> _INSTRUCTIONS FOR THE TASK_: Look below for the line containing "Click inside the Primary Key field"; write out that line and each one after it to the end, exactly, and nothing else.

***** INPUT *****

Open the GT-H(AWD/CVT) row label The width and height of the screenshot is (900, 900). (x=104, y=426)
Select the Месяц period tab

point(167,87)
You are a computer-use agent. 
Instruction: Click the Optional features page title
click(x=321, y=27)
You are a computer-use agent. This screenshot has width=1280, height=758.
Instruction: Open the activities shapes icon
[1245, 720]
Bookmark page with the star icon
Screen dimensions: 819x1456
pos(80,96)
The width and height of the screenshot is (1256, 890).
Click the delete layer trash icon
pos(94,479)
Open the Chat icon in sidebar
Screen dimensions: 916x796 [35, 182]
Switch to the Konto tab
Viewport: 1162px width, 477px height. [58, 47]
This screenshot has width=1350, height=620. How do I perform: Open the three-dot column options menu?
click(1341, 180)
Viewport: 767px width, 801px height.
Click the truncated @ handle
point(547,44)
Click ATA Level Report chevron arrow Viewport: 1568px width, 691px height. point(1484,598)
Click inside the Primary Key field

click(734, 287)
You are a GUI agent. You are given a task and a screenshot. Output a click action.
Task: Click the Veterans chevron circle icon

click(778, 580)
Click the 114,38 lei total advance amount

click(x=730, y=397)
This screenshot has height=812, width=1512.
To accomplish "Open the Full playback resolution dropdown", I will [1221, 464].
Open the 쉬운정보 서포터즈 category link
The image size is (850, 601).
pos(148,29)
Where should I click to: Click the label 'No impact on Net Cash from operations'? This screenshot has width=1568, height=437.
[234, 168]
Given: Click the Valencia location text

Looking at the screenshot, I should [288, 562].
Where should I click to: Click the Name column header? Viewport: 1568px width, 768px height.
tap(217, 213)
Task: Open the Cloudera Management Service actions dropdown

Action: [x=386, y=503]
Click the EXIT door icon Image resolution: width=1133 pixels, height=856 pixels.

*****

> _SOLUTION BELOW_:
Click inside the Primary Key field

click(734, 287)
You are a GUI agent. You are given a task and a screenshot. Output a click action.
Task: Click the Veterans chevron circle icon

click(778, 580)
Click the 114,38 lei total advance amount

click(x=730, y=397)
This screenshot has height=812, width=1512.
To accomplish "Open the Full playback resolution dropdown", I will [1221, 464].
Open the 쉬운정보 서포터즈 category link
The image size is (850, 601).
pos(148,29)
Where should I click to: Click the label 'No impact on Net Cash from operations'? This screenshot has width=1568, height=437.
[234, 168]
Given: Click the Valencia location text

Looking at the screenshot, I should [288, 562].
Where should I click to: Click the Name column header? Viewport: 1568px width, 768px height.
tap(217, 213)
Task: Open the Cloudera Management Service actions dropdown

Action: [x=386, y=503]
Click the EXIT door icon Image resolution: width=1133 pixels, height=856 pixels.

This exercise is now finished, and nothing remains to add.